### [What is being asked]
Take every line containing "field" out of the records.

- - - -

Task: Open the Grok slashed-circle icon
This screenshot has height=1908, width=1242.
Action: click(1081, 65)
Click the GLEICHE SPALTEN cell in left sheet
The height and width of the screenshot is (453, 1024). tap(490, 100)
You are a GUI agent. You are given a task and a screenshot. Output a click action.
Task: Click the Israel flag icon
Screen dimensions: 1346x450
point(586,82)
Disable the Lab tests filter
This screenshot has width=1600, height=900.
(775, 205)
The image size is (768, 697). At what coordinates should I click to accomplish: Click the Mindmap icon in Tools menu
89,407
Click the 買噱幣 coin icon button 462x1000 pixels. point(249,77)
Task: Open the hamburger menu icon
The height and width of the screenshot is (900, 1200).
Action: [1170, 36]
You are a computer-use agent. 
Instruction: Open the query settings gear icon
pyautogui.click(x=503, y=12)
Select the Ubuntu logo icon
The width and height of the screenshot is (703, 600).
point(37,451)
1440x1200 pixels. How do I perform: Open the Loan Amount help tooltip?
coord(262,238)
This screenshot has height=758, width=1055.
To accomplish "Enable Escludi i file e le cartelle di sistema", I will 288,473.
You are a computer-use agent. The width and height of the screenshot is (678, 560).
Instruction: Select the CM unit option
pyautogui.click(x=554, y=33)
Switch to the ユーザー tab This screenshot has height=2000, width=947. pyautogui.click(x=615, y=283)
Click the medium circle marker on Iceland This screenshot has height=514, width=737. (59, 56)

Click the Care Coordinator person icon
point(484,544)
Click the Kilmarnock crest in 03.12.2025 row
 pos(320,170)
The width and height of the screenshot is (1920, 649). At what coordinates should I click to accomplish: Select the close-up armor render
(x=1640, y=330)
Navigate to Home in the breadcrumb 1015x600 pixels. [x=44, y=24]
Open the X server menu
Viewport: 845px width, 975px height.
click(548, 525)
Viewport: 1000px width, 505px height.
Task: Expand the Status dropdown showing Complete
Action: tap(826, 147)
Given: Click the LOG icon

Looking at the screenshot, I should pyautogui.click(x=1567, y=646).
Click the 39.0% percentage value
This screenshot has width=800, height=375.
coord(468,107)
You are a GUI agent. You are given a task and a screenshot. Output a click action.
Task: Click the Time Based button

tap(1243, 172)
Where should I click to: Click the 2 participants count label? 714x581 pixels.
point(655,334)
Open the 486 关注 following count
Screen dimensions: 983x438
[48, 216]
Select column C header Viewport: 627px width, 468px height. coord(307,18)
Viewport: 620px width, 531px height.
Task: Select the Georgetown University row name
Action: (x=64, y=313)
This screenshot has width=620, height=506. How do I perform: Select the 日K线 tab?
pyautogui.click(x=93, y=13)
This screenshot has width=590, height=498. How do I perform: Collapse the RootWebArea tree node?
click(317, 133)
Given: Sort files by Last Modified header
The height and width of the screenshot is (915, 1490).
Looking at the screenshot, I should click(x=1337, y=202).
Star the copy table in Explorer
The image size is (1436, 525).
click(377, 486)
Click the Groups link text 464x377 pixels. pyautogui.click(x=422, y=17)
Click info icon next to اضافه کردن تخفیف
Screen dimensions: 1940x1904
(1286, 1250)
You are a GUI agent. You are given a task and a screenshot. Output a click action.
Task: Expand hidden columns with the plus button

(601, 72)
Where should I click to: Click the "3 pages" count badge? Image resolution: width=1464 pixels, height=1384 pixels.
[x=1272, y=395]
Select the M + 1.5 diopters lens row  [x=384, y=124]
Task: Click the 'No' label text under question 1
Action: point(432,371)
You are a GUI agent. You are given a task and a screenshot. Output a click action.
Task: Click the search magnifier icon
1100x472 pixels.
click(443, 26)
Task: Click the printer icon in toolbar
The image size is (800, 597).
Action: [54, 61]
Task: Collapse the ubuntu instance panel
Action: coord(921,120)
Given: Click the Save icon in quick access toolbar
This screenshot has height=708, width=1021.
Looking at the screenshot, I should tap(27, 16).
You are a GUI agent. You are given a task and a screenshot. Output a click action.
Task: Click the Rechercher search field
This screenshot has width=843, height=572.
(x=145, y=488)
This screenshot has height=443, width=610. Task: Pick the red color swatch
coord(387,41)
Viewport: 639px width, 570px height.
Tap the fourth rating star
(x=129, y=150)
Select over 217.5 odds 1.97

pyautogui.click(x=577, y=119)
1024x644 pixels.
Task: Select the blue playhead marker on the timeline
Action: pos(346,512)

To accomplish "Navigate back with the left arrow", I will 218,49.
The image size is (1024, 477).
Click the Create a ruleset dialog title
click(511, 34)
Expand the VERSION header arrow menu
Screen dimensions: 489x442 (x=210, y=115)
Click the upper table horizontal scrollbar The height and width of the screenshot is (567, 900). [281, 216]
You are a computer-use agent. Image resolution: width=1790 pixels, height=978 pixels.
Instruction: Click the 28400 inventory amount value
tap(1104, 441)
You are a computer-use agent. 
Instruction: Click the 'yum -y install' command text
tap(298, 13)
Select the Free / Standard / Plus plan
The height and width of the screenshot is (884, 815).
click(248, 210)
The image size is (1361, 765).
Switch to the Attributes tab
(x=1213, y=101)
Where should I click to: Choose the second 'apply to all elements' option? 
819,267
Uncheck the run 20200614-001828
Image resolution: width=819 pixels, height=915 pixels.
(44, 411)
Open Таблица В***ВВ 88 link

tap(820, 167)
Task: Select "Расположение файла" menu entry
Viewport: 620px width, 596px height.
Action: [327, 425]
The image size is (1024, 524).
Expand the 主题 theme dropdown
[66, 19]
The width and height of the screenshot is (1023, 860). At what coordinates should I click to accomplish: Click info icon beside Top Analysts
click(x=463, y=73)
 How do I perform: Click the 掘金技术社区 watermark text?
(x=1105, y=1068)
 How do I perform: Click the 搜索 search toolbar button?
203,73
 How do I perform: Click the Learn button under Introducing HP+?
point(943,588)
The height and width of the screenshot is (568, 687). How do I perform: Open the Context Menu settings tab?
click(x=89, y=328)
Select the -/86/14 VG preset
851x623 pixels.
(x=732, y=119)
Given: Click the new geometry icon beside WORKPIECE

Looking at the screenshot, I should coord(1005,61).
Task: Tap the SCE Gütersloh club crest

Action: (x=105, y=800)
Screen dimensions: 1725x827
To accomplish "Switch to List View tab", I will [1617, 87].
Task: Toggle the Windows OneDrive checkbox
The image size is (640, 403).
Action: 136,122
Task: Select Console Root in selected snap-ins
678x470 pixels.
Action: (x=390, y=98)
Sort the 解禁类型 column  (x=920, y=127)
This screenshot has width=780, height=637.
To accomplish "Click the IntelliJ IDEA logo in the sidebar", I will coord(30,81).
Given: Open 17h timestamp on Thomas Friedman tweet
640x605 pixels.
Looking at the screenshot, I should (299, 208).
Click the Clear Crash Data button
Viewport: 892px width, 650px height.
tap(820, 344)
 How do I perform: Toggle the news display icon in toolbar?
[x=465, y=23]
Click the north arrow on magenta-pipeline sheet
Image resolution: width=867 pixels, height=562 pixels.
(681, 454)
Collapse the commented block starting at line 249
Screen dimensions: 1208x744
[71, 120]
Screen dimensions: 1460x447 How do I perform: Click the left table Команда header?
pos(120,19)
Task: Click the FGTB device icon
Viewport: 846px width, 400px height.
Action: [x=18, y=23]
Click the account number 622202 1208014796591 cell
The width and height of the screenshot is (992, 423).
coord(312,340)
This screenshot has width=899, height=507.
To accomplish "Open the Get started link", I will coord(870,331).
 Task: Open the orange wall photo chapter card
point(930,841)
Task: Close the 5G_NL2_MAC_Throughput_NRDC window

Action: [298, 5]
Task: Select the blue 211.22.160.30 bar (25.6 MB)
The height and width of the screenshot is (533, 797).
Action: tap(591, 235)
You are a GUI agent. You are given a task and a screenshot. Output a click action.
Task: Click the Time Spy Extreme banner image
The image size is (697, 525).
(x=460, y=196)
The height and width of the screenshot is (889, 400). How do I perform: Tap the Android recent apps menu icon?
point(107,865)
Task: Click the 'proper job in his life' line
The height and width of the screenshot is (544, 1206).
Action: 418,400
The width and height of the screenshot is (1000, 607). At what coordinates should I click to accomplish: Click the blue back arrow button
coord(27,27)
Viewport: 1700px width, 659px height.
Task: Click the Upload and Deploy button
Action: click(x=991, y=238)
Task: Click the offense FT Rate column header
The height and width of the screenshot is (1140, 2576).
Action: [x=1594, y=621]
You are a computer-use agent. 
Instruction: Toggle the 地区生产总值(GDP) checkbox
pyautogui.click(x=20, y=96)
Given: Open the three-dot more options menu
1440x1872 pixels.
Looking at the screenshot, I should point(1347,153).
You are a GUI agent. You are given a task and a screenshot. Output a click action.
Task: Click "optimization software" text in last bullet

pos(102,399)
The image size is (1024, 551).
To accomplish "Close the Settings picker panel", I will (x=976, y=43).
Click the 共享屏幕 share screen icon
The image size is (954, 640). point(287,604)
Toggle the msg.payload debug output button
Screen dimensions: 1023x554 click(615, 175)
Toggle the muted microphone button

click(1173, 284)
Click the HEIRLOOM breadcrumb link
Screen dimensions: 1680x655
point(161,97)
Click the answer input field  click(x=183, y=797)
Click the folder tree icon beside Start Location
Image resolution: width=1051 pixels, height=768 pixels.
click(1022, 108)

- - - -

### [Response area]
Task: Click the Rechercher search field
Click the answer input field  click(x=183, y=797)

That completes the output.